#### WORK INSTRUCTIONS
Please rewrite the records below with every "GUI agent" changed to "desktop agent", leaving everything else unchanged.

══════════════════════════════

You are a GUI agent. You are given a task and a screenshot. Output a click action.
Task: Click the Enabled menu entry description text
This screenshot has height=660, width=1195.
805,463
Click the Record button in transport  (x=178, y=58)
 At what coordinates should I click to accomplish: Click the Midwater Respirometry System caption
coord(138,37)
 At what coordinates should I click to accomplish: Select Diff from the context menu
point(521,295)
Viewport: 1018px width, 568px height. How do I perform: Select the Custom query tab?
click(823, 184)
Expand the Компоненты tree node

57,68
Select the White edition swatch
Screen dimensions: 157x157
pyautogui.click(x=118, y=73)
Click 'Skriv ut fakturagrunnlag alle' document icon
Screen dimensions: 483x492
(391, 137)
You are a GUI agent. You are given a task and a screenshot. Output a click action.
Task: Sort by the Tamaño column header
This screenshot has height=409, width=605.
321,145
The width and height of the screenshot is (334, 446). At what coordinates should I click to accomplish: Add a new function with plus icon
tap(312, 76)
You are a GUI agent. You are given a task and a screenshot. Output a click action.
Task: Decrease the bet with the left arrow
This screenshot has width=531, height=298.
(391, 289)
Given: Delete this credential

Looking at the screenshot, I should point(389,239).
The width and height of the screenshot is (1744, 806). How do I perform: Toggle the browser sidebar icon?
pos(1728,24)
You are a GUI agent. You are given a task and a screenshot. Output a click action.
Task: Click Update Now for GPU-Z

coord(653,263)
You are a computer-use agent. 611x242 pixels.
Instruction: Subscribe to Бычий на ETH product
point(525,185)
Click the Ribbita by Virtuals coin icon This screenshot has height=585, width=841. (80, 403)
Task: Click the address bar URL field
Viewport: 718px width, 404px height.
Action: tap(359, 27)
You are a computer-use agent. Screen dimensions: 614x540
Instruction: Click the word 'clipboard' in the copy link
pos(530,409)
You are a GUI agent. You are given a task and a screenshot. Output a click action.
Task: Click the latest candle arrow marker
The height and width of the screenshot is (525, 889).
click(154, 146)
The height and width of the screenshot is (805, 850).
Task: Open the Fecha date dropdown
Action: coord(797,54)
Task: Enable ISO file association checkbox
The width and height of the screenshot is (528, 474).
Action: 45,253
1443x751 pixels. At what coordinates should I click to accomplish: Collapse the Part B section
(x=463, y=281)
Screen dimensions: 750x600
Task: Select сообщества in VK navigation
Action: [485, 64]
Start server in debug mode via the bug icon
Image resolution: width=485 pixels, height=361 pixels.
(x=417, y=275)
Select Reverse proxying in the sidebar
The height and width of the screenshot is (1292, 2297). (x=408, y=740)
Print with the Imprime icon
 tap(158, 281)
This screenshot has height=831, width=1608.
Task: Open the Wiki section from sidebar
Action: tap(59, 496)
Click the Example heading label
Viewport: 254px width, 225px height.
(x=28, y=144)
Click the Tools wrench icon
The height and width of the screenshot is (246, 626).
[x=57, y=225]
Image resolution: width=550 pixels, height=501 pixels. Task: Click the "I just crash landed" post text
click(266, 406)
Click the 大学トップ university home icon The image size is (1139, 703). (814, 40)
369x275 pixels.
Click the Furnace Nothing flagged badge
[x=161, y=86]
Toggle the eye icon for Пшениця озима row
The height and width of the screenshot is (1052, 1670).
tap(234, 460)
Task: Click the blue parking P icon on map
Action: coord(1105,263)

══════════════════════════════

#### EXERCISE SOLUTION
You are a desktop agent. You are given a task and a screenshot. Output a click action.
Task: Click the Enabled menu entry description text
This screenshot has height=660, width=1195.
805,463
Click the Record button in transport  (x=178, y=58)
 At what coordinates should I click to accomplish: Click the Midwater Respirometry System caption
coord(138,37)
 At what coordinates should I click to accomplish: Select Diff from the context menu
point(521,295)
Viewport: 1018px width, 568px height. How do I perform: Select the Custom query tab?
click(823, 184)
Expand the Компоненты tree node

57,68
Select the White edition swatch
Screen dimensions: 157x157
pyautogui.click(x=118, y=73)
Click 'Skriv ut fakturagrunnlag alle' document icon
Screen dimensions: 483x492
(391, 137)
You are a desktop agent. You are given a task and a screenshot. Output a click action.
Task: Sort by the Tamaño column header
This screenshot has height=409, width=605.
321,145
The width and height of the screenshot is (334, 446). At what coordinates should I click to accomplish: Add a new function with plus icon
tap(312, 76)
You are a desktop agent. You are given a task and a screenshot. Output a click action.
Task: Decrease the bet with the left arrow
This screenshot has width=531, height=298.
(391, 289)
Given: Delete this credential

Looking at the screenshot, I should point(389,239).
The width and height of the screenshot is (1744, 806). How do I perform: Toggle the browser sidebar icon?
pos(1728,24)
You are a desktop agent. You are given a task and a screenshot. Output a click action.
Task: Click Update Now for GPU-Z

coord(653,263)
You are a computer-use agent. 611x242 pixels.
Instruction: Subscribe to Бычий на ETH product
point(525,185)
Click the Ribbita by Virtuals coin icon This screenshot has height=585, width=841. (80, 403)
Task: Click the address bar URL field
Viewport: 718px width, 404px height.
Action: tap(359, 27)
You are a computer-use agent. Screen dimensions: 614x540
Instruction: Click the word 'clipboard' in the copy link
pos(530,409)
You are a desktop agent. You are given a task and a screenshot. Output a click action.
Task: Click the latest candle arrow marker
The height and width of the screenshot is (525, 889).
click(154, 146)
The height and width of the screenshot is (805, 850).
Task: Open the Fecha date dropdown
Action: coord(797,54)
Task: Enable ISO file association checkbox
The width and height of the screenshot is (528, 474).
Action: 45,253
1443x751 pixels. At what coordinates should I click to accomplish: Collapse the Part B section
(x=463, y=281)
Screen dimensions: 750x600
Task: Select сообщества in VK navigation
Action: [485, 64]
Start server in debug mode via the bug icon
Image resolution: width=485 pixels, height=361 pixels.
(x=417, y=275)
Select Reverse proxying in the sidebar
The height and width of the screenshot is (1292, 2297). (x=408, y=740)
Print with the Imprime icon
 tap(158, 281)
This screenshot has height=831, width=1608.
Task: Open the Wiki section from sidebar
Action: tap(59, 496)
Click the Example heading label
Viewport: 254px width, 225px height.
(x=28, y=144)
Click the Tools wrench icon
The height and width of the screenshot is (246, 626).
[x=57, y=225]
Image resolution: width=550 pixels, height=501 pixels. Task: Click the "I just crash landed" post text
click(266, 406)
Click the 大学トップ university home icon The image size is (1139, 703). (814, 40)
369x275 pixels.
Click the Furnace Nothing flagged badge
[x=161, y=86]
Toggle the eye icon for Пшениця озима row
The height and width of the screenshot is (1052, 1670).
tap(234, 460)
Task: Click the blue parking P icon on map
Action: coord(1105,263)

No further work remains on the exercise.